WINDSOR, Ont. — Unifor President Jerry Dias said Thursday he remains “optimistic” that General Motors will cancel recently-announced plans to close its Oshawa assembly plant at the end of 2019.
Dias said he and Unifor officials spent two hours outlining for some of GM’s top executives in Detroit a series of options and solutions to keep the Oshawa plant operating beyond 2019.
Dias said GM executives did not “unilaterally close the door on keeping the plant open.” The meeting didn’t include GM CEO Mary Barra, Dias said.
Key players at the meeting for GM were Alicia Boler-Davis, head of global manufacturing; Gerald Johnson, head of North American manufacturing, and new GM Canada president Travis Hester.
“They said they had listened to our proposals and would get back to us one way or the other by Jan. 7,” added Dias during a press briefing at Unifor Local 444/200 offices across the Detroit River in Windsor. “I am optimistic that they understand the importance of the Canadian market to their global operations.”

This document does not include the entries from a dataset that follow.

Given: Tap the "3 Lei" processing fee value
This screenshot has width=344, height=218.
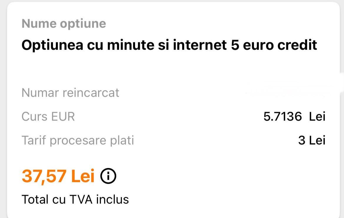Looking at the screenshot, I should pos(312,140).
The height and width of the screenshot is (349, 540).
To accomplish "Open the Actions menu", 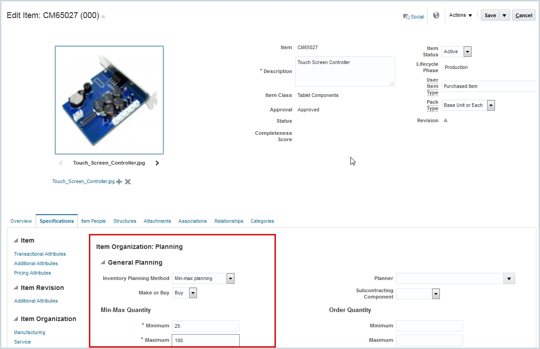I will pos(460,15).
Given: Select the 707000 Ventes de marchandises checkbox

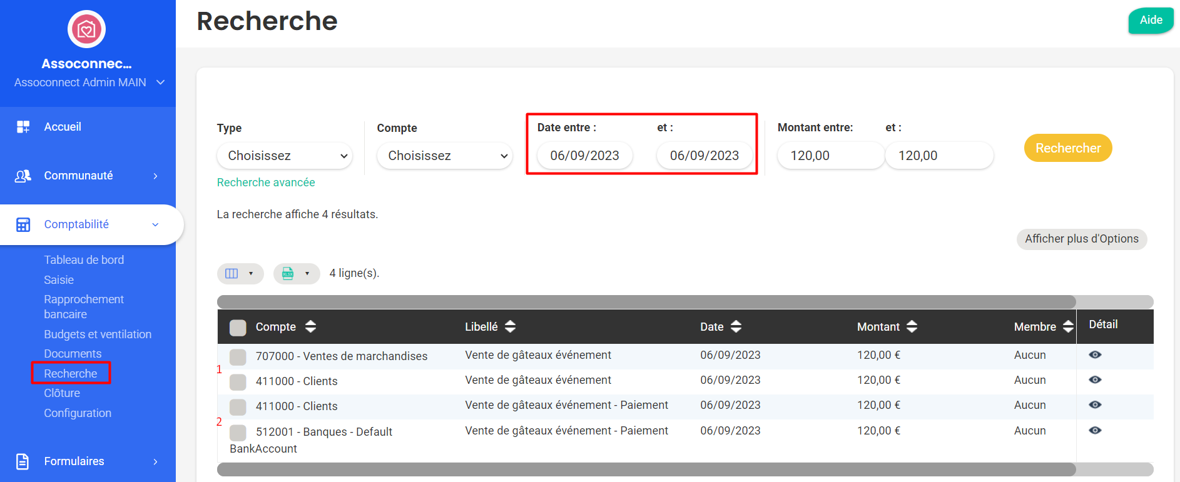Looking at the screenshot, I should [x=238, y=357].
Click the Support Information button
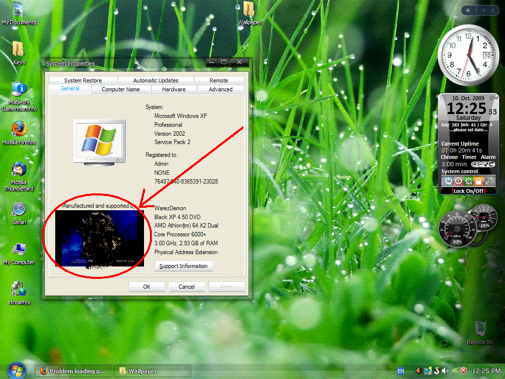 click(x=183, y=266)
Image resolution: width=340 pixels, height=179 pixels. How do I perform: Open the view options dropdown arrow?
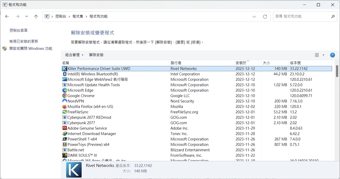click(x=323, y=55)
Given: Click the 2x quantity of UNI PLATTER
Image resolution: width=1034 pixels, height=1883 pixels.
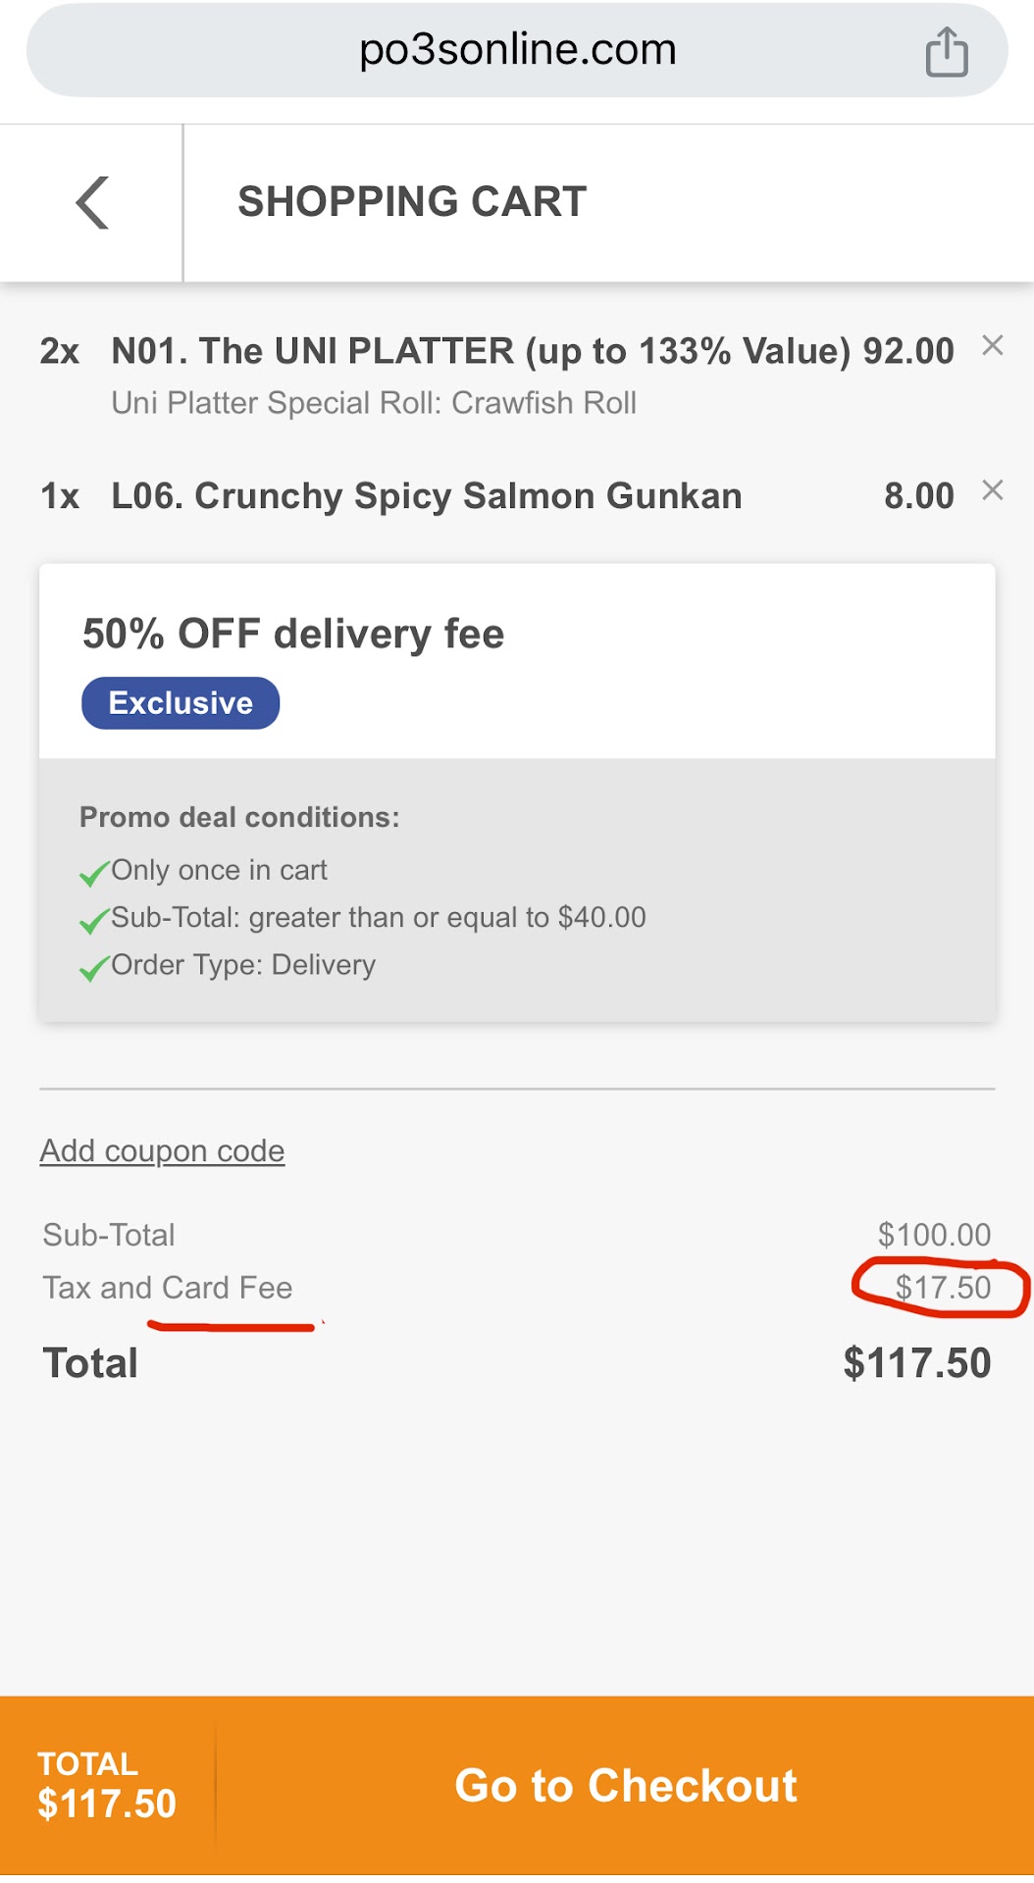Looking at the screenshot, I should 60,351.
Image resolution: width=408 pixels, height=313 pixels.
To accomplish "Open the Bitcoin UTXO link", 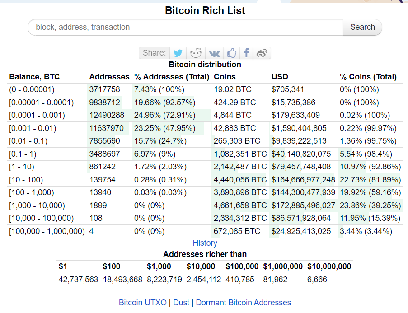I will (x=143, y=303).
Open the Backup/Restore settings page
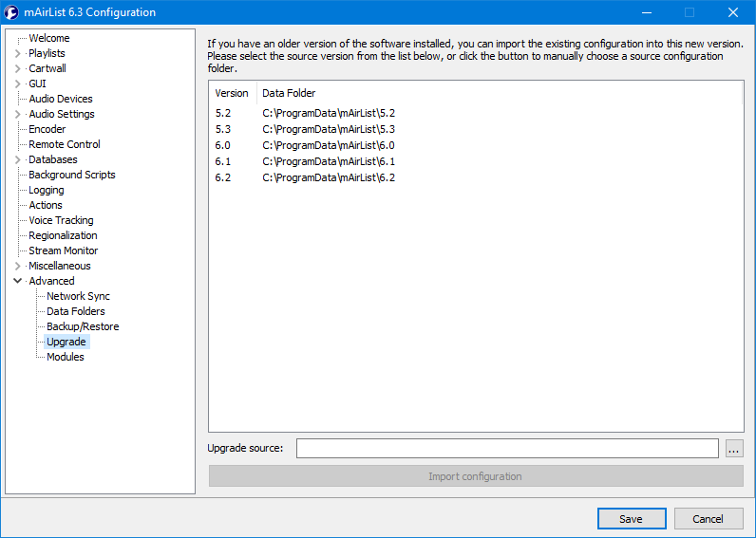 point(83,326)

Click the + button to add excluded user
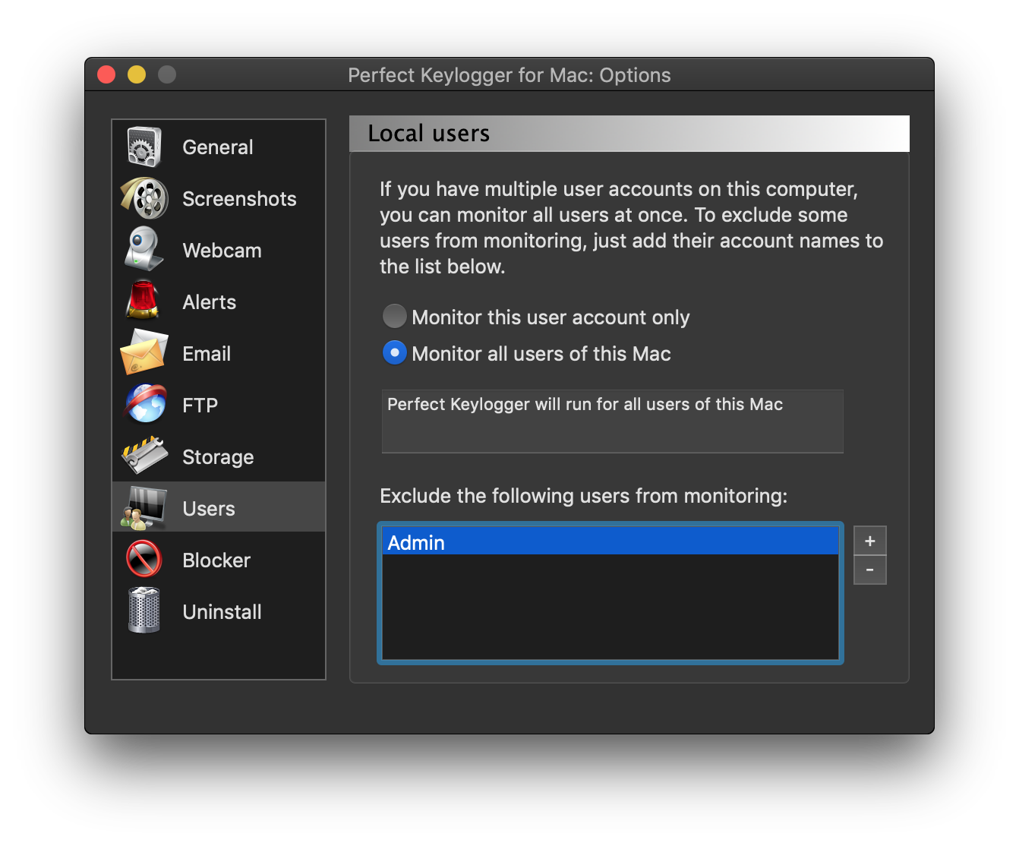click(869, 540)
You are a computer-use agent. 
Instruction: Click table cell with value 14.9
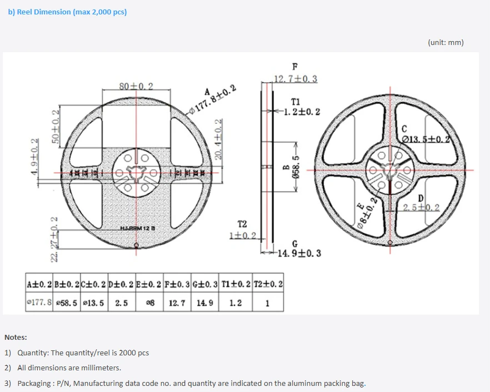204,303
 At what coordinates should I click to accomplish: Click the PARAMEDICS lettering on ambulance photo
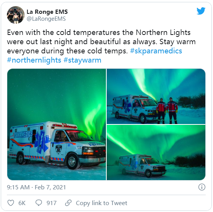click(23, 134)
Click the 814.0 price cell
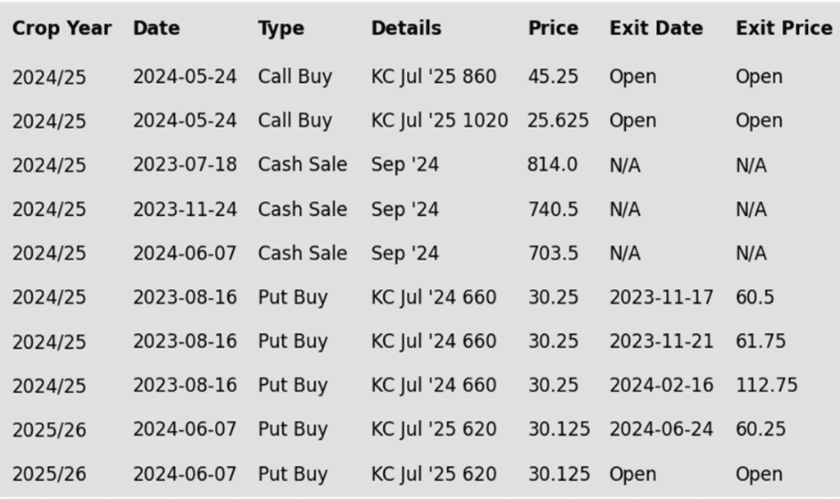The width and height of the screenshot is (840, 499). tap(552, 164)
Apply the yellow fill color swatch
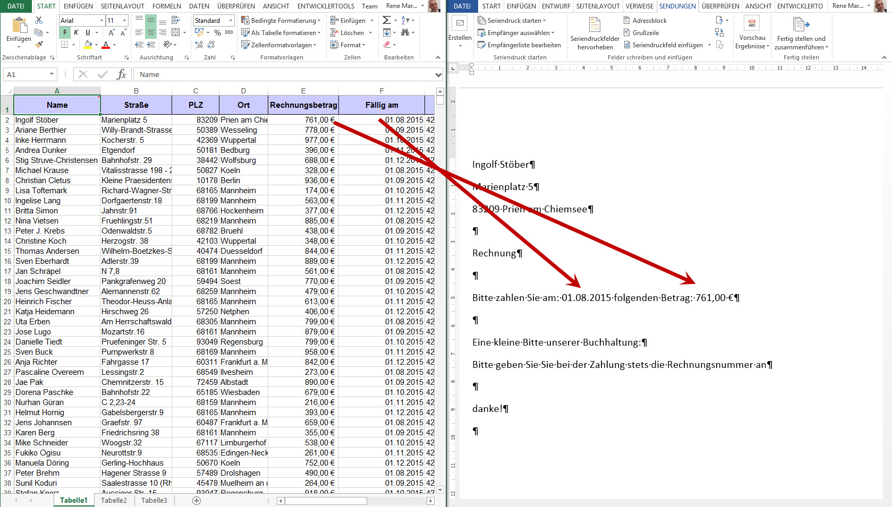 [88, 45]
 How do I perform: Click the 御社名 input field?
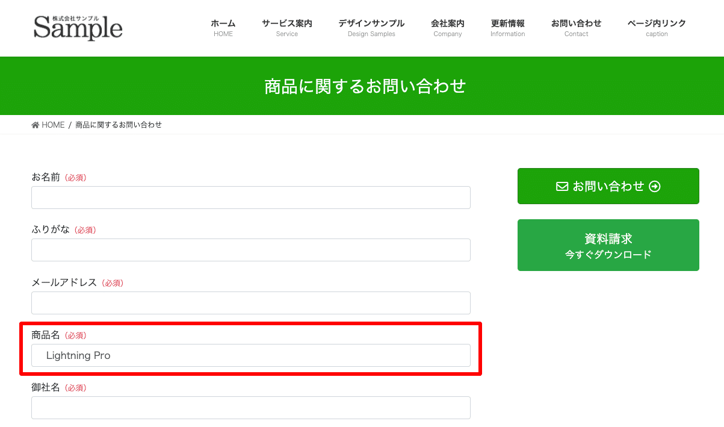click(250, 408)
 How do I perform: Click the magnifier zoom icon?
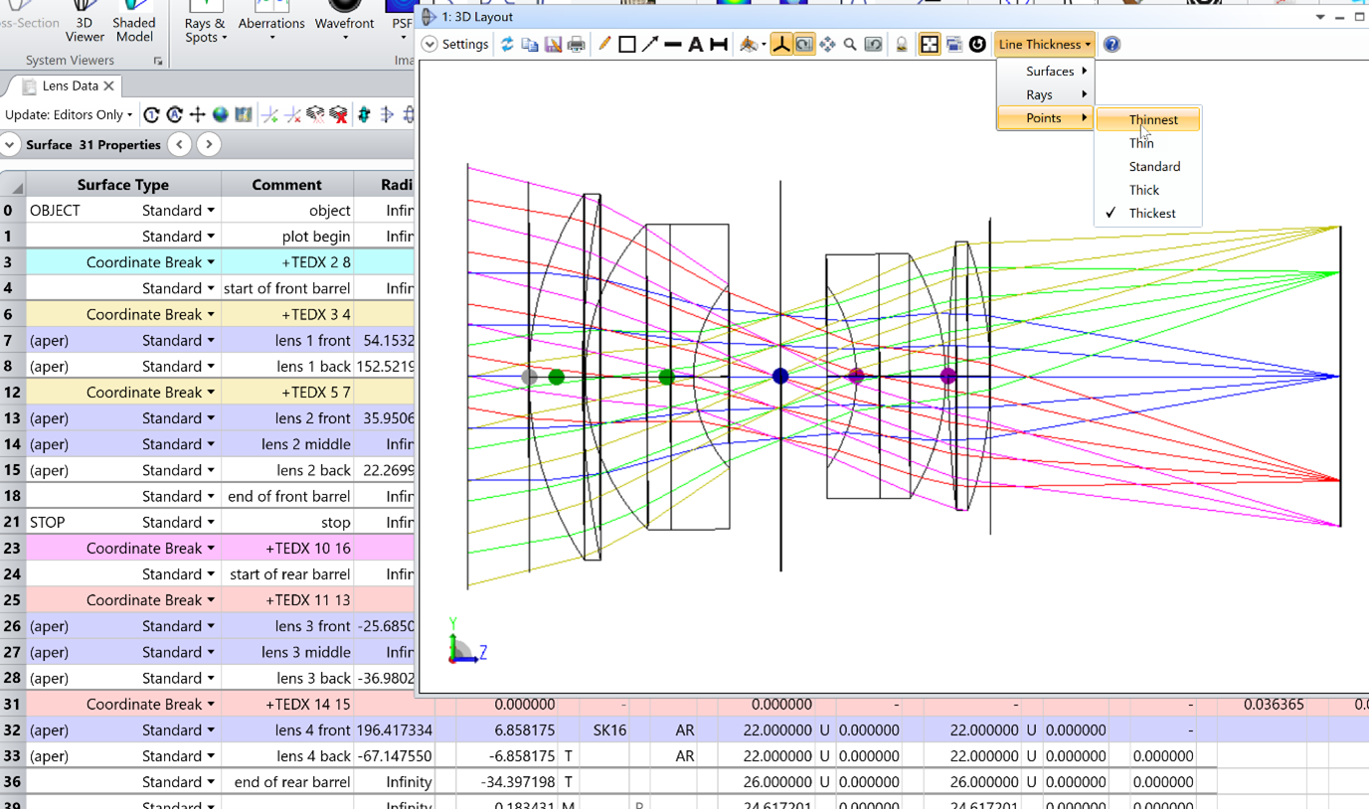point(850,45)
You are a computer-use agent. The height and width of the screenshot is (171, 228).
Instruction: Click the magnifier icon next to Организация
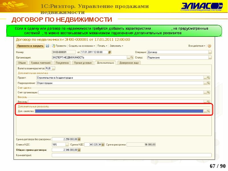pos(132,57)
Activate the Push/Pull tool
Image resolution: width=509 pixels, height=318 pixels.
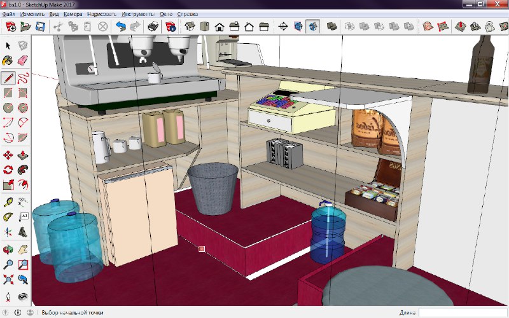tap(23, 155)
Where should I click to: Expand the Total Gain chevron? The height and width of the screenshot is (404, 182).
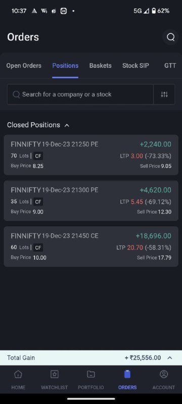tap(170, 358)
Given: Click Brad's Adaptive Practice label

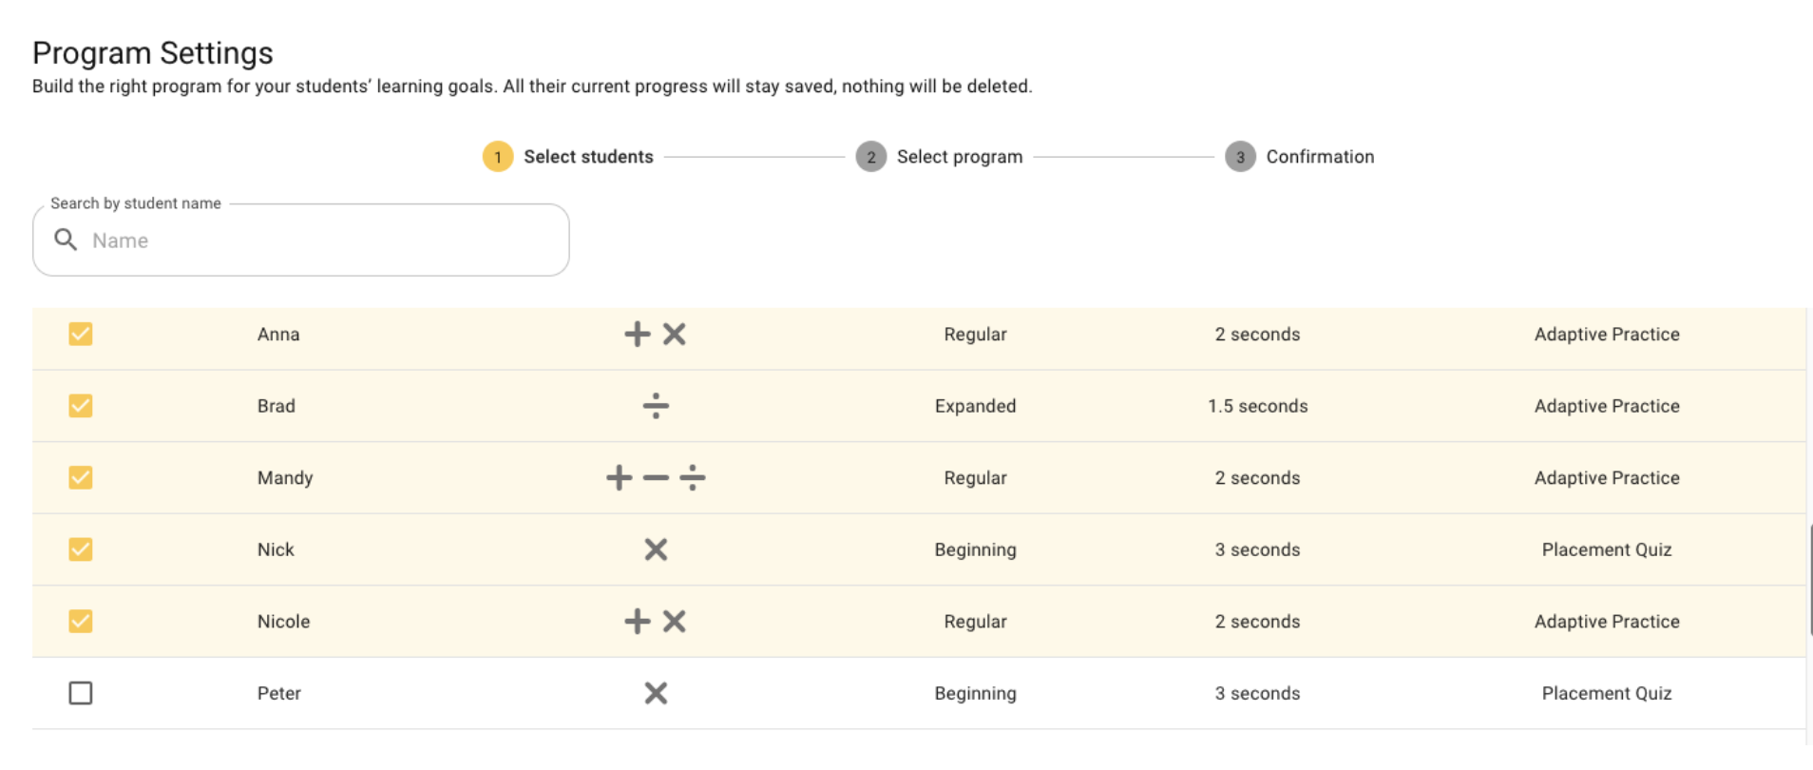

Dias said those proposals include launching GM’s new Blazer in Oshawa rather than Mexico, extending truck production in Oshawa, extending two existing passenger vehicle programs and bringing product back to Canada from Mexico.
“If those products can go from Canada to Mexico, they can certainly come back,” said Dias. “The ball is now clearly in GM’s court.”
GM said in November it would stop the truck shuttle program that sees the automaker ship unfinished outgoing models of the GMC Sierra and Chevrolet Silverado to Oshawa from a plant in Indiana. The automaker also said it will stop building the Chevy Impala and Cadillac XTS.
Dias pointed out that Canadians produce more than 300,000 GM vehicles every year and that Canadians consumers buy just as many.
By contrast, he said, Mexico produces more than one million GM vehicles but Mexican consumers buy less than one-quarter of that amount.